Egypt's public prosecutor on Tuesday sent to trial a police general and a conscript for concealing evidence in the fatal killing of a leftist female protester during a peaceful rally in central Cairo, a judicial source said.
The move came a day after another police officer was charged over the shooting of 32-year-old Shaimaa El-Sabbagh, whose death in January sparked a public outcry after photos of her bleeding to death circulated online.
The prosecutor said in a statement that the pair, including a major general who the led forces that dispersed the protest, will be tried over charges of denying seeing the suspect while shooting El-Sabbagh.
The source said the charges might be punishable by up to a year in jail.
Court actions are scarcely taken against members of security forces amid accusations by critics that police act with impunity. The interior ministry has repeatedly denied such accusations, asserting it respects human rights.
El-Sabbagh was shot dead in January as police dispersed a peaceful march of leftists marking the fourth anniversary of the 2011 uprising.
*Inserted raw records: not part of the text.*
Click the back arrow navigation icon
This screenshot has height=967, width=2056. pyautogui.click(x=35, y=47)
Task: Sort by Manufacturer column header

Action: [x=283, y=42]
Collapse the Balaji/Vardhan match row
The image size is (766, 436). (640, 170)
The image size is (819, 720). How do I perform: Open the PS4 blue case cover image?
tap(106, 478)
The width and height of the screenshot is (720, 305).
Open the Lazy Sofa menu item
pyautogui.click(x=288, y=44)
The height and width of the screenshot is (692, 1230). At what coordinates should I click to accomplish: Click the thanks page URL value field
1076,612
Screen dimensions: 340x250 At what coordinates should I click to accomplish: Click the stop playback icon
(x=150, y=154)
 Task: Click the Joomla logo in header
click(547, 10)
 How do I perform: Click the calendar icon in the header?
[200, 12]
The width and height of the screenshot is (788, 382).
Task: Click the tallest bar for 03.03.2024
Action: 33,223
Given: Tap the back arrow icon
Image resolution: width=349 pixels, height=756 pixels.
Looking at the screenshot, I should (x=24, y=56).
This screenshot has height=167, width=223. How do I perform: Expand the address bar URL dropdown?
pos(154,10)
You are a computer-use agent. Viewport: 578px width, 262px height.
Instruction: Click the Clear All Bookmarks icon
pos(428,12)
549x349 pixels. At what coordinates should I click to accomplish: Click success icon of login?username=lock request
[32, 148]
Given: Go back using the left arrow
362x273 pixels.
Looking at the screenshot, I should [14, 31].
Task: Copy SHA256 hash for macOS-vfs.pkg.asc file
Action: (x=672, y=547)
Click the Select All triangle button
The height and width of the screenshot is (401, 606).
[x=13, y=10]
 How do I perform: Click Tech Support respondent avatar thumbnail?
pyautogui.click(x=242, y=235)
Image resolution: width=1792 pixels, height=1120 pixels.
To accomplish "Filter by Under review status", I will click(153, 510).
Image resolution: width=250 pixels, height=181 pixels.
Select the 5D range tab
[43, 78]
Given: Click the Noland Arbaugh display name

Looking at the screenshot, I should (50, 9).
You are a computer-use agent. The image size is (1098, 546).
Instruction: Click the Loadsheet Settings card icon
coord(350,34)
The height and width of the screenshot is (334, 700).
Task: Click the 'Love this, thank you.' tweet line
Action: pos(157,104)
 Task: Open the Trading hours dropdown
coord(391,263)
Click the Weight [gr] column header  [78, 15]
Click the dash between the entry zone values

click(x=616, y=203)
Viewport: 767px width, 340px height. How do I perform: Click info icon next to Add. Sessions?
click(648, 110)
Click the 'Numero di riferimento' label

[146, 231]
The protesters were planning to place a wreath at the nearby iconic Tahir Square to commemorate the killing of demonstrators during the revolt.
Also on Wednesday, judicial sources said a police officer was referred to court after he confessed to shooting dead a member of the now-banned Muslim Brotherhood last month following a row at a hospital.
The Islamist had been taken there for treatment after he was shot by police as he allegedly tried plant a bomb in a northern district of Cairo.